How do I summarize a data.table with unreliable data across multiple columns?
Specifically, given
fields <- c("country","language")
dt <- data.table(user=c(rep(3, 5), rep(4, 5)),
behavior=c(rep(FALSE,5),rep(TRUE,5)),
country=c(rep(1,4),rep(2,6)),
language=c(rep(6,6),rep(5,4)),
event=1:10, key=c("user",fields))
dt
# user behavior country language event
# 1: 3 FALSE 1 6 1
# 2: 3 FALSE 1 6 2
# 3: 3 FALSE 1 6 3
# 4: 3 FALSE 1 6 4
# 5: 3 FALSE 2 6 5
# 6: 4 TRUE 2 5 7
# 7: 4 TRUE 2 5 8
# 8: 4 TRUE 2 5 9
# 9: 4 TRUE 2 5 10
# 10: 4 TRUE 2 6 6
I want to get
# user behavior country.name country.support language.name language.support
# 1: 3 FALSE 1 0.8 6 1.0
# 2: 4 TRUE 2 1.0 5 0.8
(here the x.name is the most common x for the user and x.support is the share events where this top x was observed)
without having to go through both fields by hand like this:
users <- dt[, sum(behavior) > 0, by=user] # have behavior at least once
setnames(users, "V1", "behavior")
dt.out <- dt[, .N, by=list(user,country)
][, list(country[which.max(N)],max(N)/sum(N)), by=user]
setnames(dt.out, c("V1", "V2"), paste0("country",c(".name", ".support")))
users <- users[dt.out]
dt.out <- dt[, .N, by=list(user,language)
][, list(language[which.max(N)], max(N)/sum(N)), by=user]

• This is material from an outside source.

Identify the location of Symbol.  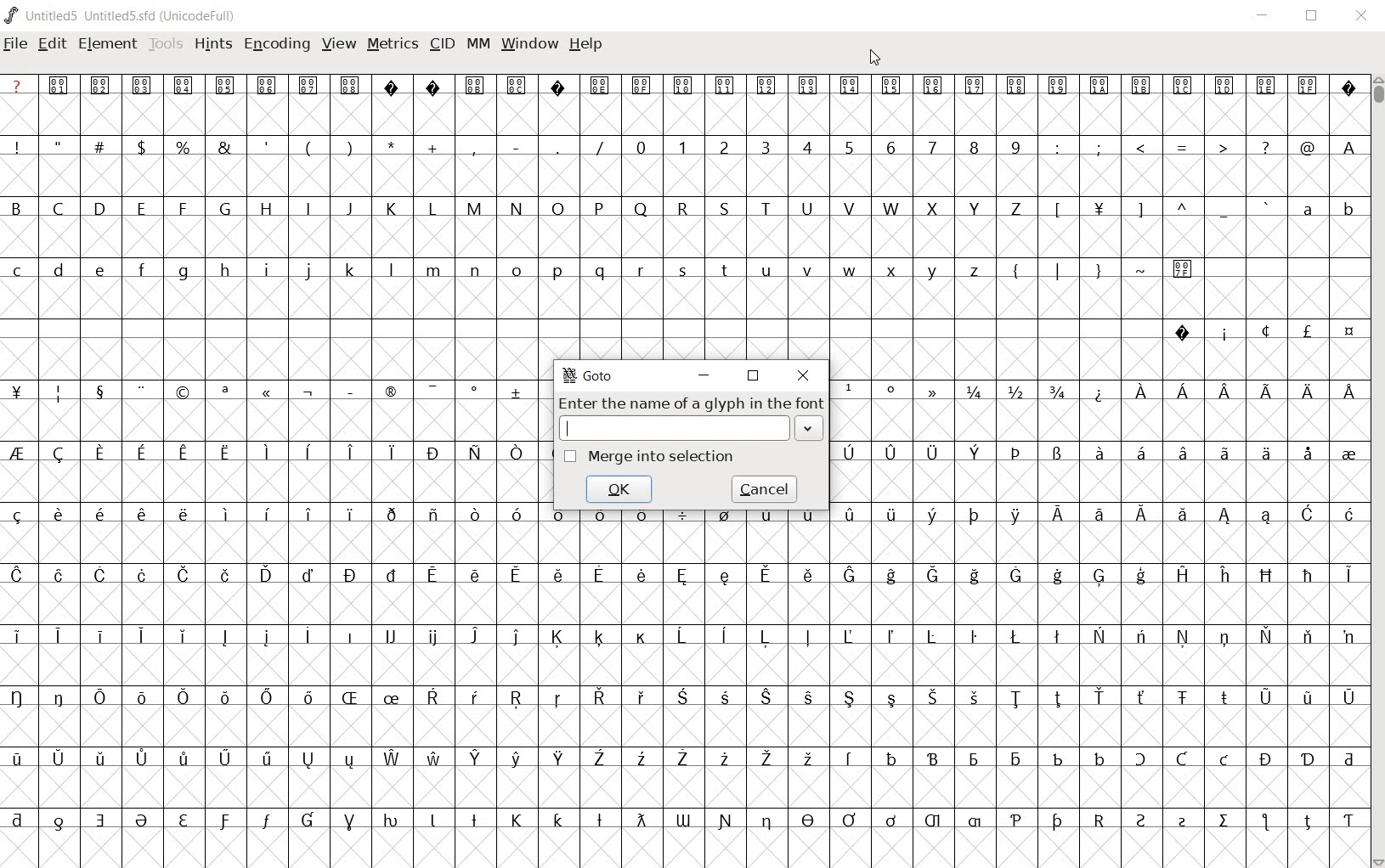
(724, 760).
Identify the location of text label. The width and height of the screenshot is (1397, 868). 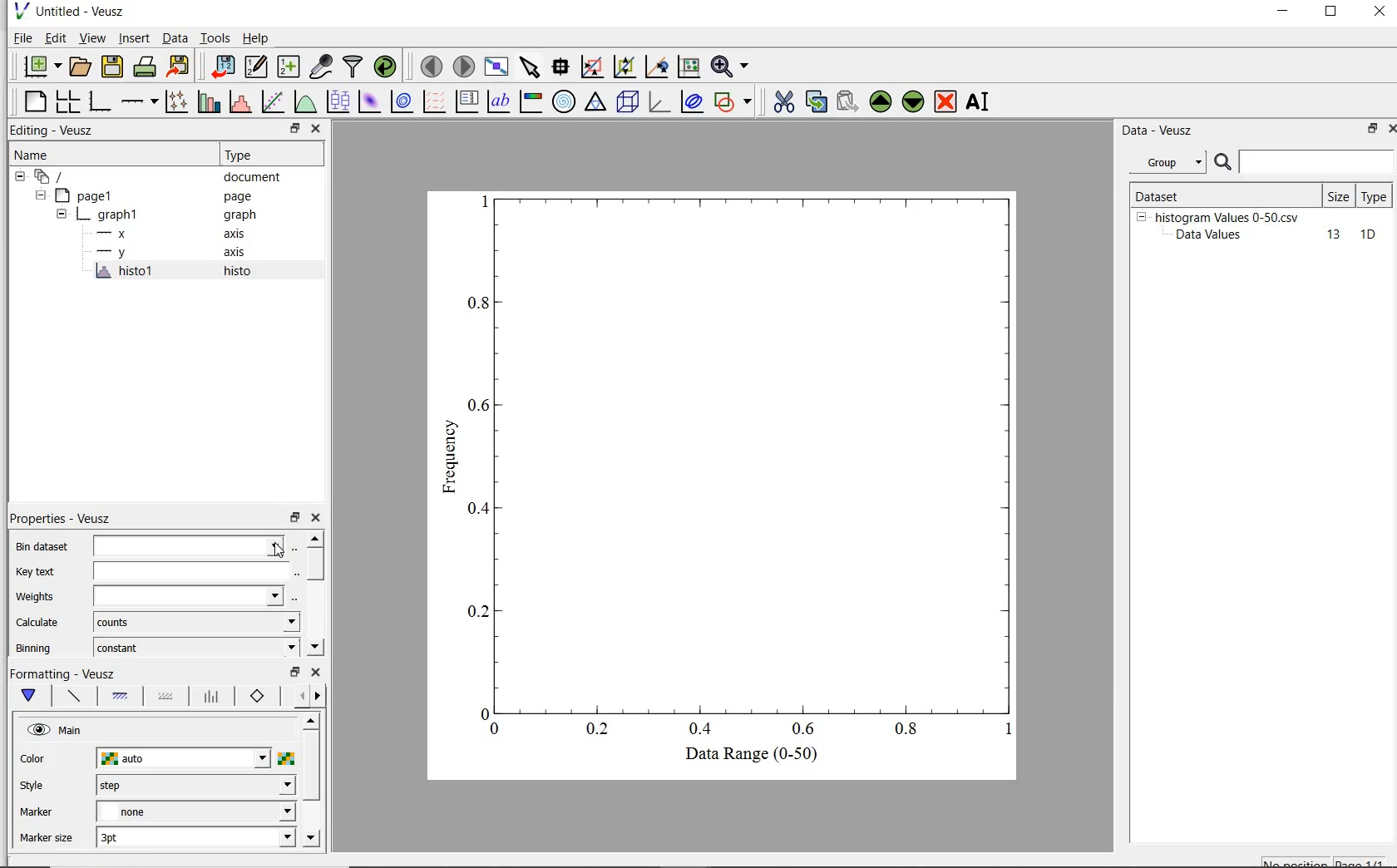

setnames(dt.out, c("V1", "V2"), paste0("language",c(".name", ".support")))
users <- users[dt.out]
users
# user behavior country.name country.support language.name language.support
# 1: 3 FALSE 1 0.8 6 1.0
# 2: 4 TRUE 2 1.0 5 0.8
The actual number of fields is 5 and I want to avoid having to repeat the same code for each field separately, and have to edit this function if I ever modify fields.
Please note that this is the substance of this question, the support computation was kindly explained to me elsewhere.
As in the referenced question, my data set has about 10^7 rows, so I really need a solution that scales; it would also be nice if I could avoid unnecessary copying like in users <- users[dt.out].